(A continuation of yesterday's topic).
It is just about a year now, since I returned to Henry Miller and discovered a different writer than the one I remember from the one of Tropic of Cancer. I had returned to him because I had been reading the poetry of Lawrence Ferlinghetti (I've said this before) and had felt my heart constrict as I read his note on the inside cover of A Coney Island of the Mind, the title of which he tells us comes from Miller's Into the Night Life, which he chose because he thought of his poems, taken together, as being a kind of Coney Island of the mind, a kind of circus of the soul.
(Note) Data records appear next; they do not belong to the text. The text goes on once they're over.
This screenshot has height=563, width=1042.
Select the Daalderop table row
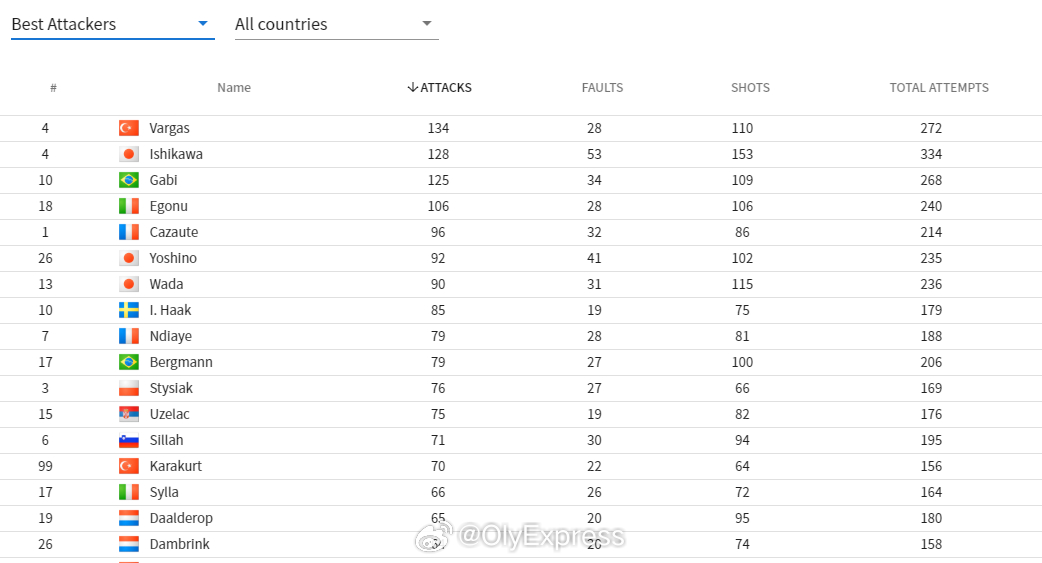click(521, 518)
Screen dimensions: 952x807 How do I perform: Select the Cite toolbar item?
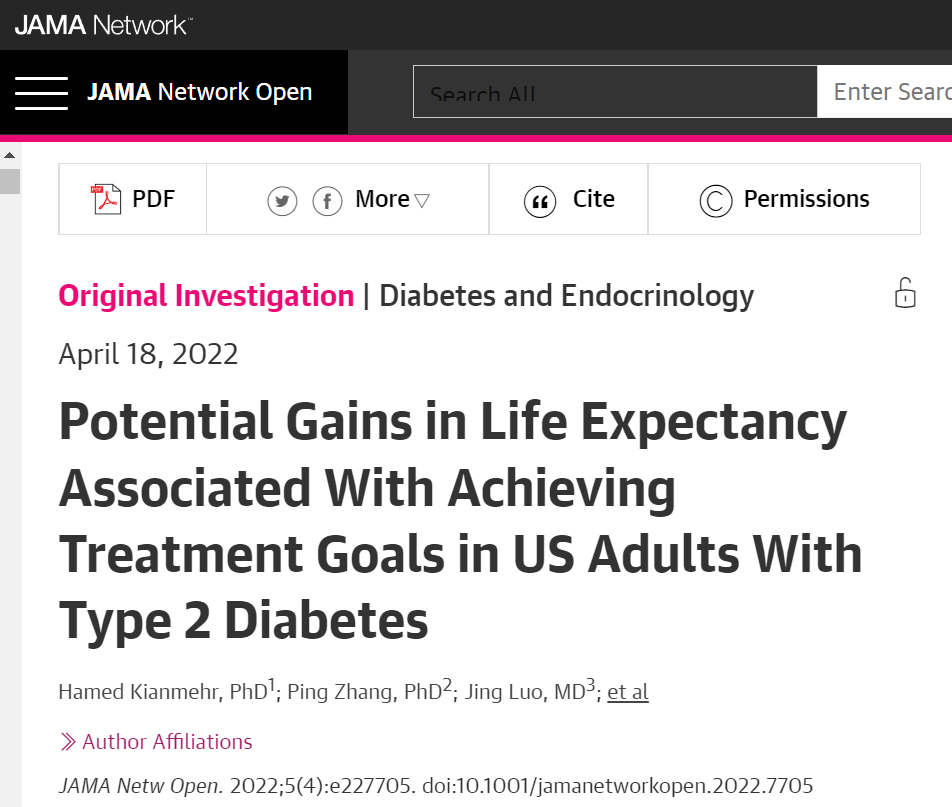568,199
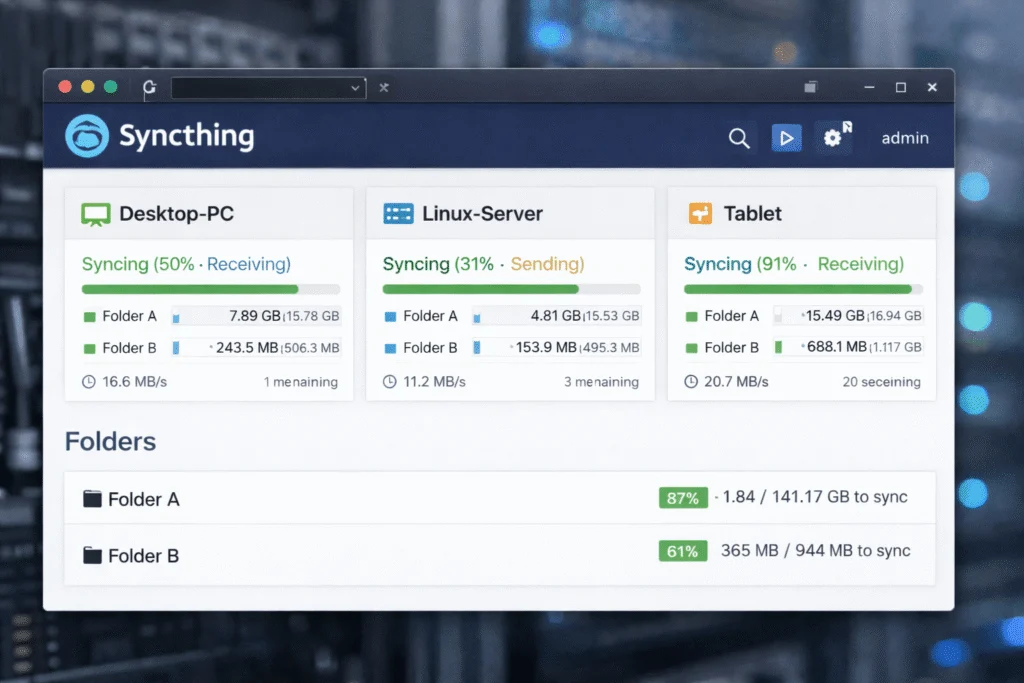Open the admin user menu

(x=904, y=138)
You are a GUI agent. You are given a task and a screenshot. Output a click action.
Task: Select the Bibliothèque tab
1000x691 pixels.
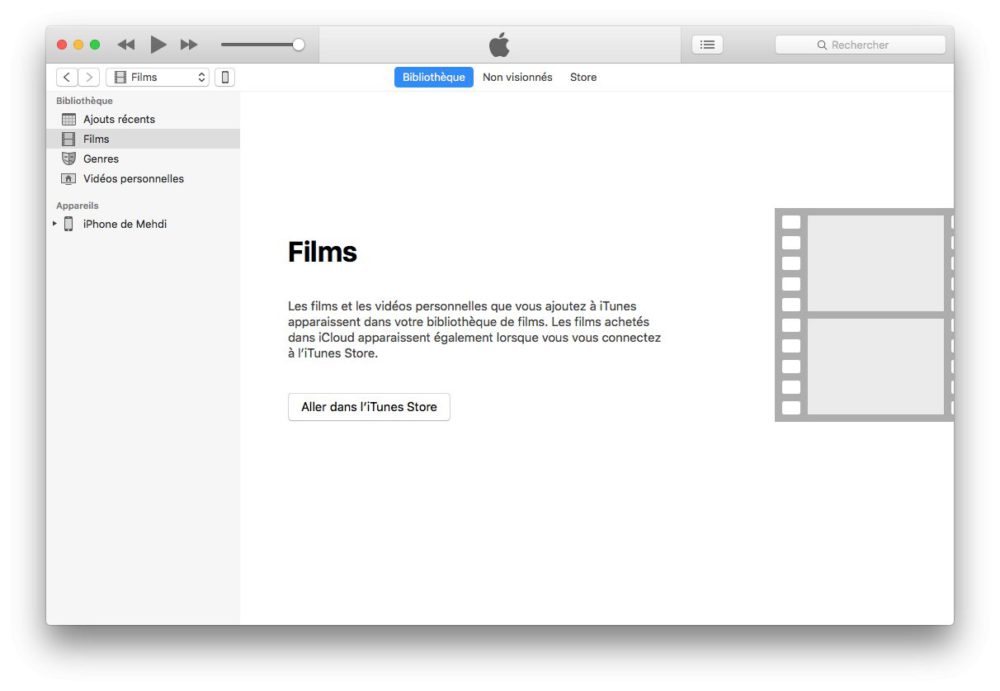(433, 77)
Because I could not find Into the Night Life at the bookstore and had to order it, I instead read Stand Still Like the Hummingbird while waiting for it to arrive. I read it curled into the warmth of a lavender-scented bath and thought of the chain of events that had brought me back to him.
The essays collected together in Stand Still Like the Hummingbird span some twenty-five years, although not in chronological order. Still, Miller realizes that it is apparent, nevertheless, that though one may shed his skin again and again one never loses his identity. (Something that came to me with absolute clarity when I found a letter R. wrote to me some ten years ago and realized that any person might say the same things about me now, I hope). I had not realized until I began reading that Miller is one of the most American of American writers, that even while living abroad he saw himself completely as an American writer. Of these essays here he writes that the tenor...though strongly critical of our way of life, is nevertheless strictly kosher. America is seen through the eyes of an American, not a Hottentot. And Europe, which is often favorably contrasted with America, is a Europe which only an American might have eyes for...Un-American? It won't fit, I'm afraid. I'm even more American than you, only against the grain.
(The hummingbird, of course, beats its wings furiously in order to suspend itself in space, even though it appears to be standing still).
I write now because I enjoy it; it gives me pleasure. I'm an addict, a happy addict. I no longer have any illusions about the importance of words...Words, like waste matter, eventually drift down the drain. Acts live on...You fling your body around - here, there, everywhere - but you remain the same. You might as well have stood still. (Like the hummingbird). Miller continues on - If what must happen, what must be learned, doesn't occur in this life, it will the next time around, or the third or the fourth time. We have all time on our hands. What we need to discover is eternity. The only life is the eternal life.
Sometimes you find something that so clearly echoes what you are thinking somewhere in the back of your mind that it sends a shiver up your spine.
Miller, Henry. Stand Still Like the Hummingbird. New Directions, 1962. pp vii, viii, 82.